What this task involves: Pictures are to be left out, and only the lines below starting at the one with "Instruction: Sort by 订单状态 column arrows" and ending at the one with "Image resolution: width=1456" are to be reproduced, each exactly, both ends included.

Collected data entries
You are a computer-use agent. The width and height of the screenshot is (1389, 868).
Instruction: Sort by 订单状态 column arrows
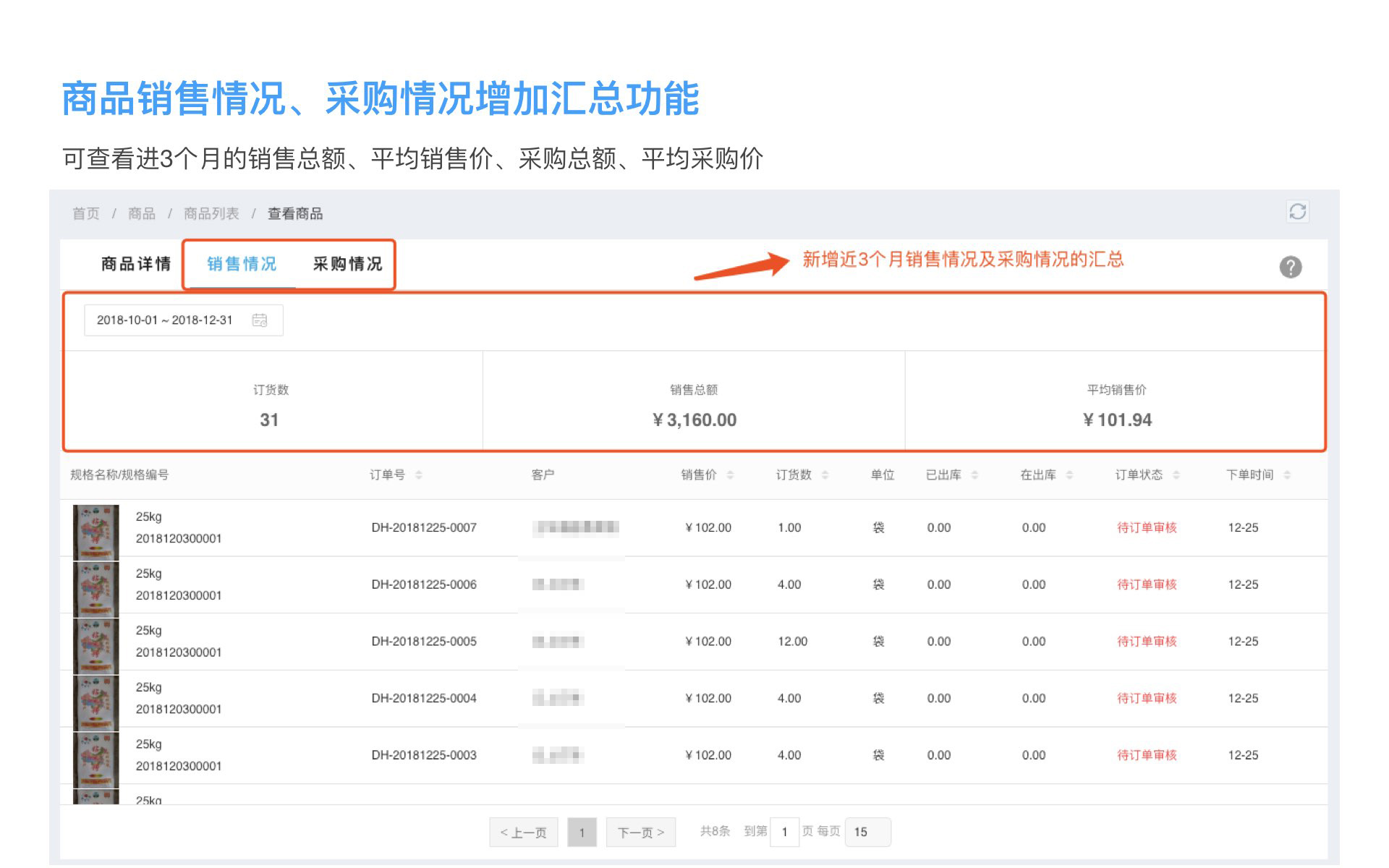[1176, 475]
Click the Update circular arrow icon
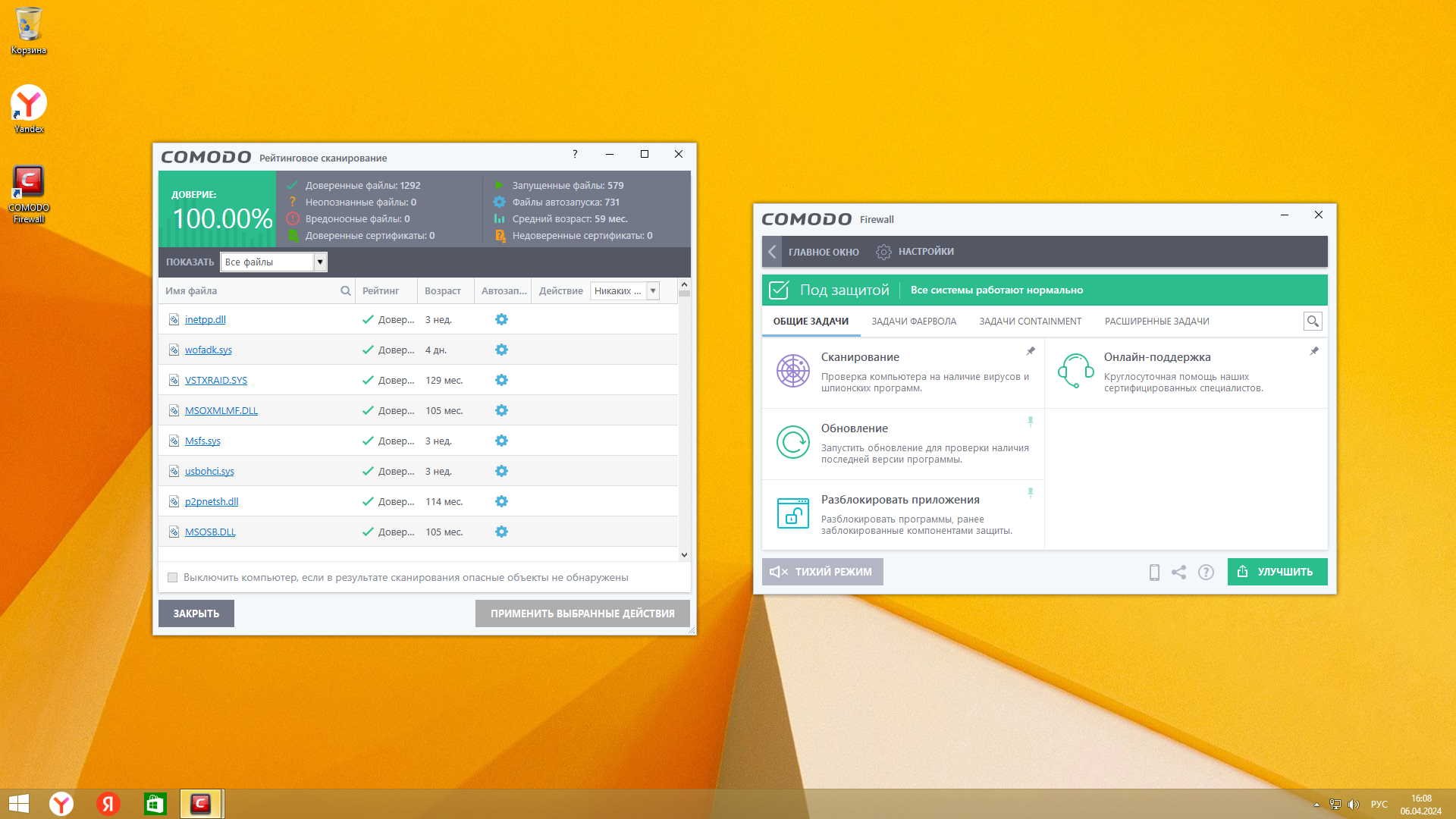The width and height of the screenshot is (1456, 819). click(x=792, y=442)
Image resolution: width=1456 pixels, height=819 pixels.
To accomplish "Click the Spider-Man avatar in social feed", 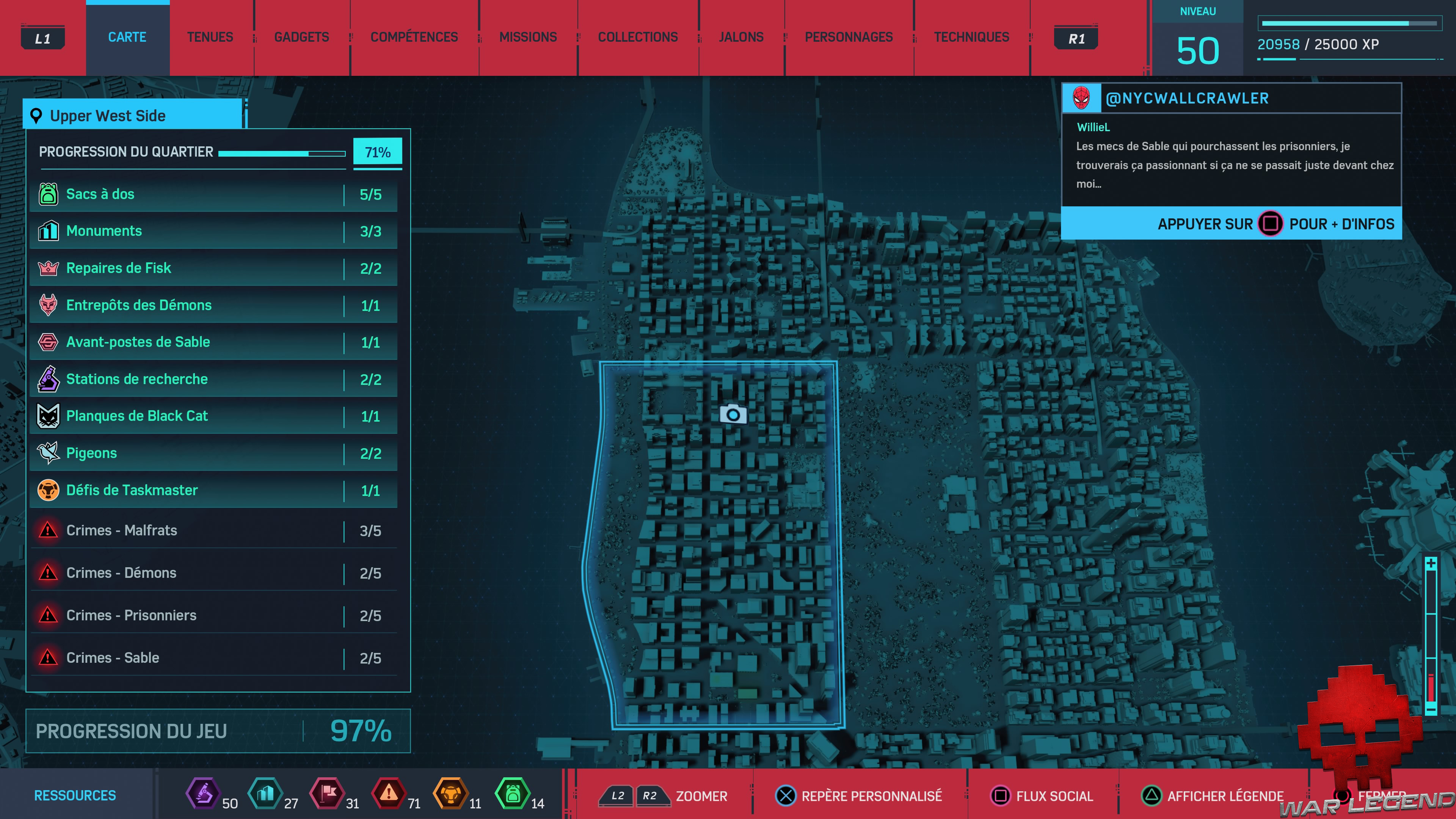I will point(1081,98).
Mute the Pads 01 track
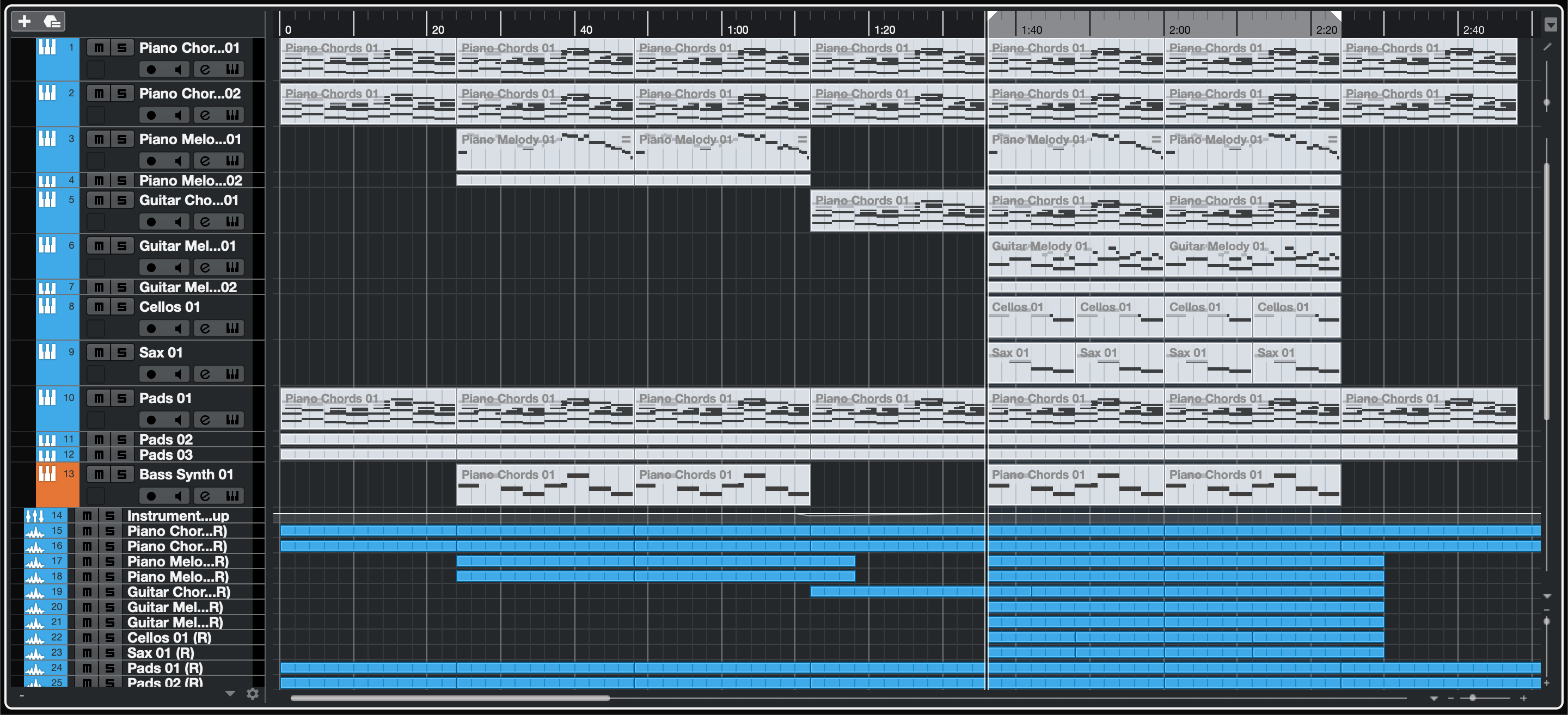The height and width of the screenshot is (715, 1568). click(x=99, y=398)
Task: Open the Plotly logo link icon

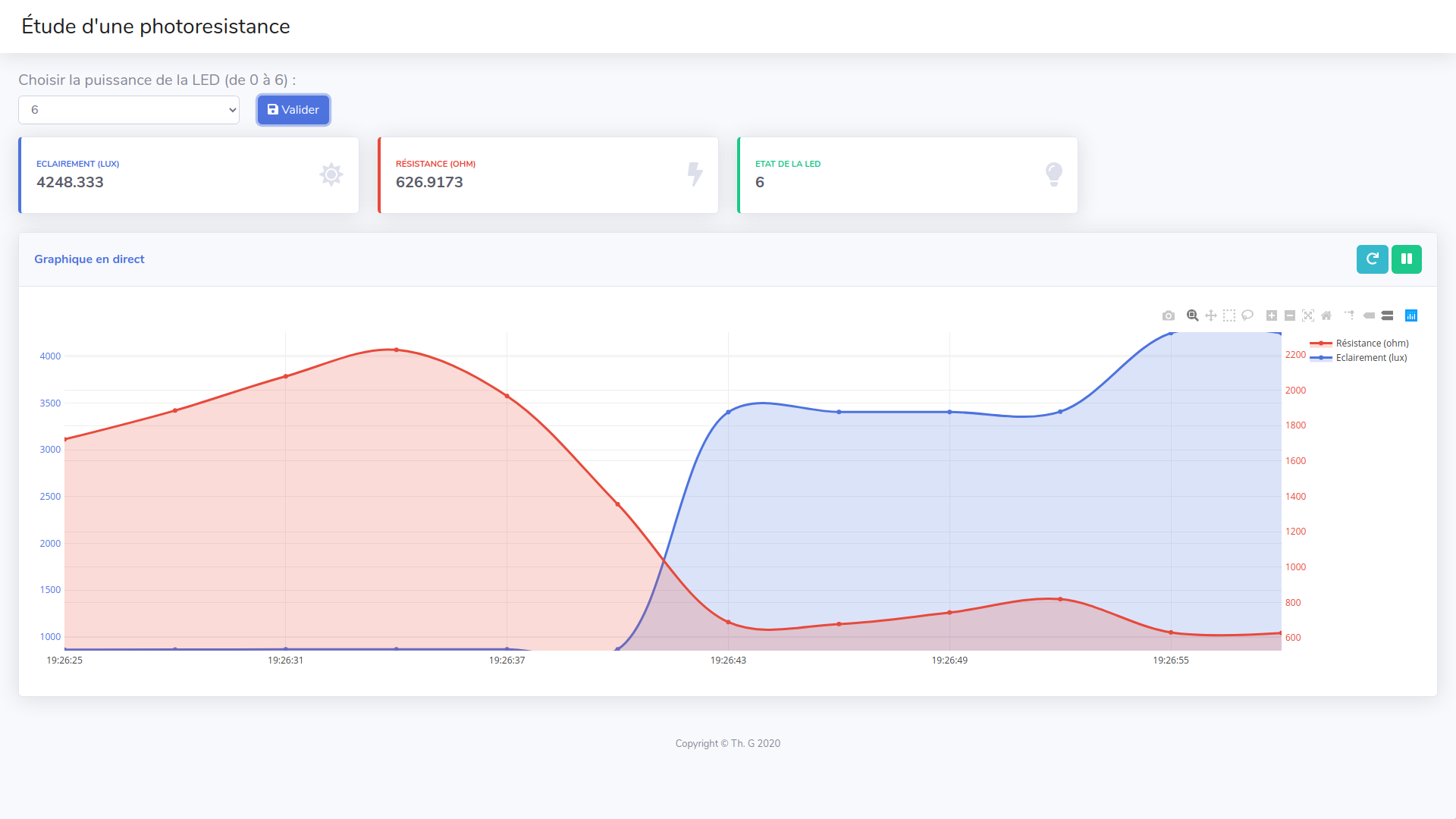Action: pyautogui.click(x=1411, y=315)
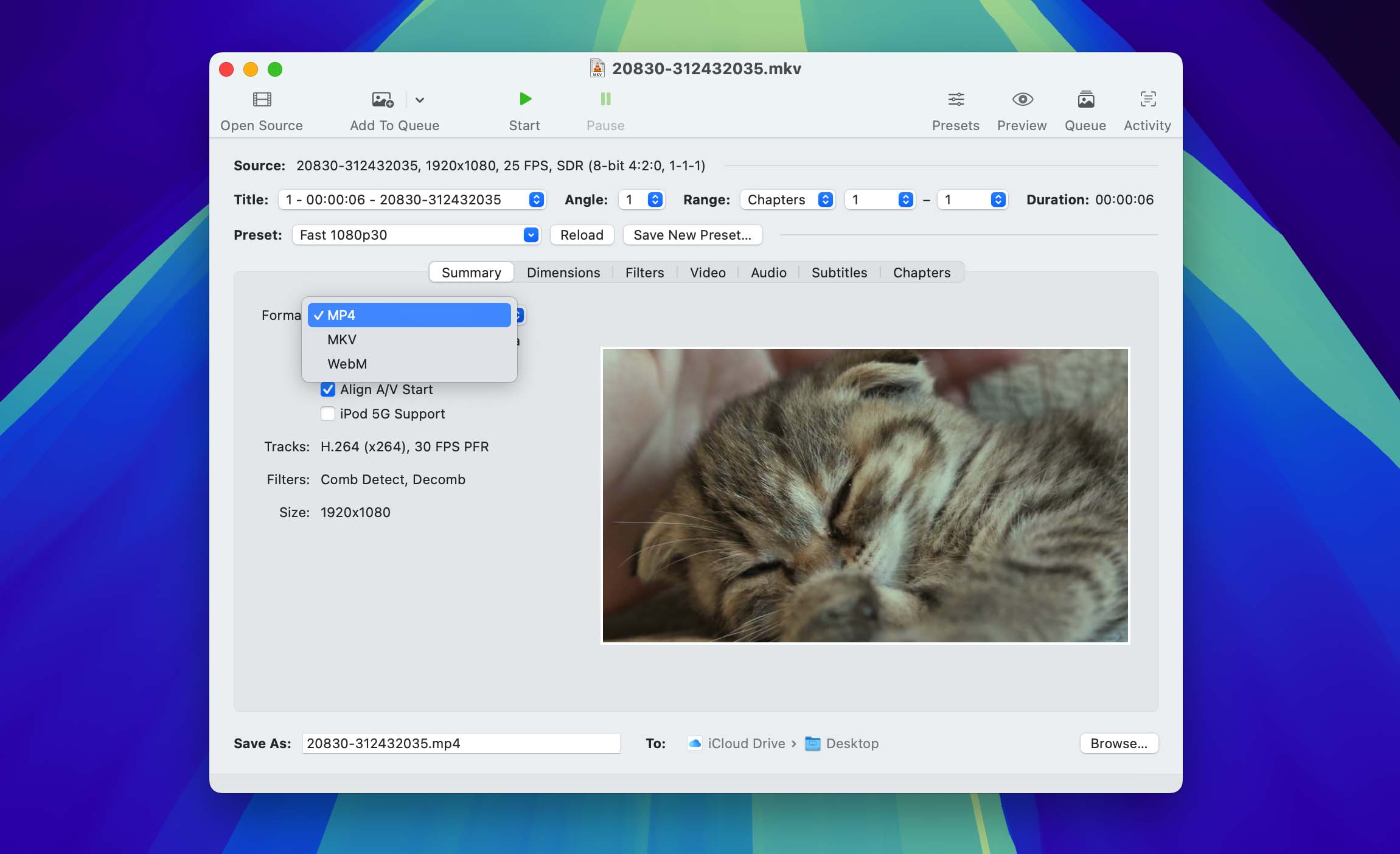Open the Title selection dropdown
Image resolution: width=1400 pixels, height=854 pixels.
(x=412, y=200)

Answer box:
Instruction: Sort by 订单状态 column arrows
[1176, 475]
Click the Update circular arrow icon
The width and height of the screenshot is (1456, 819). click(x=792, y=442)
Image resolution: width=1456 pixels, height=819 pixels.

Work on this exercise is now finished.